Published 29 Nov 2017 in cs.CV and stat.ML

Abstract: Facial attribute editing aims to manipulate single or multiple attributes of a face image, i.e., to generate a new face with desired attributes while preserving other details. Recently, generative adversarial net (GAN) and encoder-decoder architecture are usually incorporated to handle this task with promising results. Based on the encoder-decoder architecture, facial attribute editing is achieved by decoding the latent representation of the given face conditioned on the desired attributes. Some existing methods attempt to establish an attribute-independent latent representation for further attribute editing. However, such attribute-independent constraint on the latent representation is excessive because it restricts the capacity of the latent representation and may result in information loss, leading to over-smooth and distorted generation.

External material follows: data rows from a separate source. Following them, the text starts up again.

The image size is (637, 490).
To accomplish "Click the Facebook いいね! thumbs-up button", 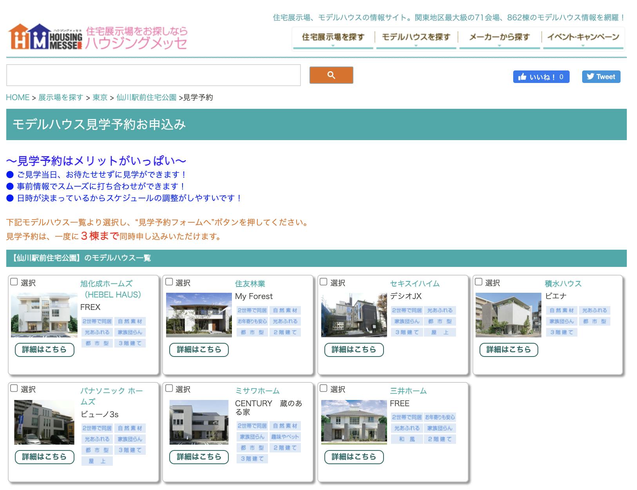I will (541, 77).
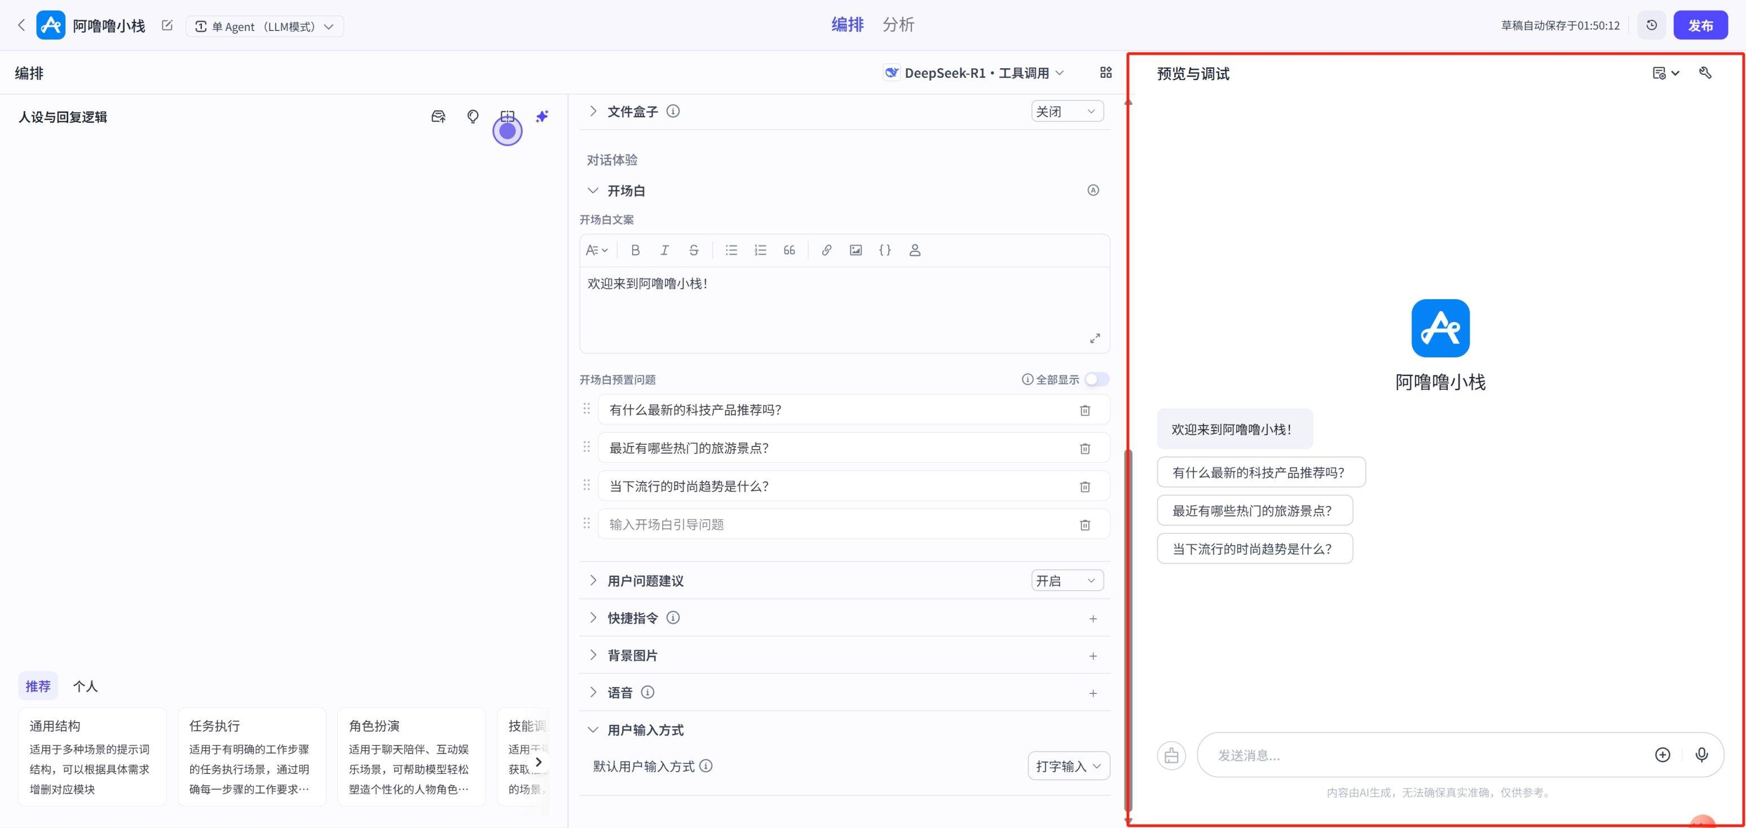Click edit icon next to agent name
1746x828 pixels.
(167, 26)
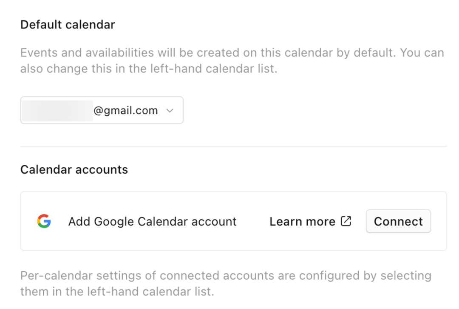Click the Add Google Calendar account label
This screenshot has width=459, height=309.
pyautogui.click(x=152, y=221)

Instead of imposing constraints on the latent representation, in this work we apply an attribute classification constraint to the generated image to just guarantee the correct change of desired attributes, i.e., to "change what you want". Meanwhile, the reconstruction learning is introduced to preserve attribute-excluding details, in other words, to "only change what you want". Besides, the adversarial learning is employed for visually realistic editing. These three components cooperate with each other forming an effective framework for high quality facial attribute editing, referred as AttGAN. Furthermore, our method is also directly applicable for attribute intensity control and can be naturally extended for attribute style manipulation. Experiments on CelebA dataset show that our method outperforms the state-of-the-arts on realistic attribute editing with facial details well preserved.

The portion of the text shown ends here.